Cesare Chiari, nato a Bentivoglio nel 1945. Il primo ristorante in cui mise piede?

"Bolognini, in piazza Trento Trieste. Avevo 12 anni e seguivo il corso di cucina Enalc in piazza Galileo. Da uditore, perché non avevo l’età minima. Il direttore era Tommaso Casini, il padre di Pier Ferdinando. Devo molto a quella scuola".

E dopo?

"Il buffet della stazione, Jagus, Giuseppe in piazza Maggiore, Baglioni, Grand hotel di Cesenatico per 15 stagioni...".

Di soddisfazioni ne ha avute tante, compresa la stella Michelin. Il momento più bello?

"Un venerdì notte, nel 1989, un incendio distrusse completamente il ristorante. Il lunedì dopo tre banche mi chiamarono per propormi un fido senza condizioni, sulla fiducia. Sono cose che ti danno una carica formidabile".

Il piatto di cui va orgoglioso?

"Il più classico: i tortellini goccia d’oro, in crema di parmigiano. Volevo depositarne il nome, ma il marchio già apparteneva a un caffè e a un olio, così lo registrai in dialetto bolognese".

E il piatto di cui si è pentito?

"Il risotto al salto, un classico milanese che nelle famiglie si otteneva saltando in padella il risotto avanzato. Un giorno un cliente mi disse: vorrei un risotto ma, per carità, non quello. Lo cancellai dal menù".

Clienti indimenticabili?

"Tanti. Ayrton Senna veniva spesso. Una volta guardò storto un piatto di garganelli verdi. Se li mangiò solo quando qualcuno riuscì a convincerlo che quel verde non era muffa".

I cuochi bolognesi più bravi?

"Una sfilza. Dall’Oca, Ancarani, Tasselli. E Gianni Betti, che da Pippo in via Salvini fece riscoprire il pesce ai bolognesi. Potrei continuare a lungo, ma nessuno ormai se li ricorda".

Come sta la cucina bolognese?

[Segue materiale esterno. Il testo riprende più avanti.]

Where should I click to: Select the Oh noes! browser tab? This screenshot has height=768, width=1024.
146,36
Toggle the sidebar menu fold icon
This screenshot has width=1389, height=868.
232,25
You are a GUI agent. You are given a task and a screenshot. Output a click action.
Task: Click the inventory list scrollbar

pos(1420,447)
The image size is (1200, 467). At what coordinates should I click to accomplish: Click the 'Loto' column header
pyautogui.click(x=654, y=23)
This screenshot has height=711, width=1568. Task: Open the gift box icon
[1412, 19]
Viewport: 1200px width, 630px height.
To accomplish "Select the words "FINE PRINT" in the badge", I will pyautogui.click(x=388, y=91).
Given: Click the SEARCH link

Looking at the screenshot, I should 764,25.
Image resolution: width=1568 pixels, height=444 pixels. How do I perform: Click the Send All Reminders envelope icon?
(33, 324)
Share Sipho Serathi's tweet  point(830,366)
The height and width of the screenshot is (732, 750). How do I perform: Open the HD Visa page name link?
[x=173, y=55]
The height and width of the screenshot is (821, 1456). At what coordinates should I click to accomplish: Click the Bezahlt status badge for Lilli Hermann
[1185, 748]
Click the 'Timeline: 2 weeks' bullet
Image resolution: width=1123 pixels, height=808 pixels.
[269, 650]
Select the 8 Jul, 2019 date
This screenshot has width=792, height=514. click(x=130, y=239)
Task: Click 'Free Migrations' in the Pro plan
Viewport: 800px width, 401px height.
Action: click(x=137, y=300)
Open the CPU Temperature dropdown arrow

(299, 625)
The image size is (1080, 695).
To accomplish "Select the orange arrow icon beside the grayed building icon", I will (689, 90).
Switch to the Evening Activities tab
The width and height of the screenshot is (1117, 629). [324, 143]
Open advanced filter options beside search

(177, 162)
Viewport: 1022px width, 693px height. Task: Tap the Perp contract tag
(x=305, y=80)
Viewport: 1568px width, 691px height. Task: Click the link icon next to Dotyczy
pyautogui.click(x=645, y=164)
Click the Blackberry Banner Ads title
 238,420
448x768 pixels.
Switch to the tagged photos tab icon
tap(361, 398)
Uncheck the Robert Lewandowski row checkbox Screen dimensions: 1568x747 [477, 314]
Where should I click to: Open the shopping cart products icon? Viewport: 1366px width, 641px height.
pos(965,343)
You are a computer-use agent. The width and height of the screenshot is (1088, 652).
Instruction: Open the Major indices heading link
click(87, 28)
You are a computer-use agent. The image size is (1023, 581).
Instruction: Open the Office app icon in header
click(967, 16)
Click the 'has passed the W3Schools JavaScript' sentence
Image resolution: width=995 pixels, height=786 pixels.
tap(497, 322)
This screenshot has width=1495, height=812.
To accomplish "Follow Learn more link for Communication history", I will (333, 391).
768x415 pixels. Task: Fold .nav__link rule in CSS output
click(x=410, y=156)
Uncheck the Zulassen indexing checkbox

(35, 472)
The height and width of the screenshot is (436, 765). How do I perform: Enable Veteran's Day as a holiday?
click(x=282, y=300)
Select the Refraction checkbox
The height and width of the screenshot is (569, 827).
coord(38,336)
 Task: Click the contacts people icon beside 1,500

Migliora? Ha un futuro?

"Regge bene, a tratti è esaltante, anche se è costantemente messa in discussione. Non parlo di singoli colleghi, anche se sono contento che loro non parlino mai male di me".

Metterà in carta lo spaghetto alla bolognese?

"Guardi, mi piace anche. Ma in carta no, proprio no".

Se ha fame e pensa a una cosa buona?

"Mortadella, parmigiano, pane e un bicchiere di vino bianco".

Rimpianti?

"Nessuno. Ho scelto il mio mestiere. Ho sempre fatto e faccio quel che mi pare. I rimpianti, semmai, li hanno avuti nei posti che ho lasciato. D’altra parte, se si lavora con impegno non è difficile farsi rimpiangere".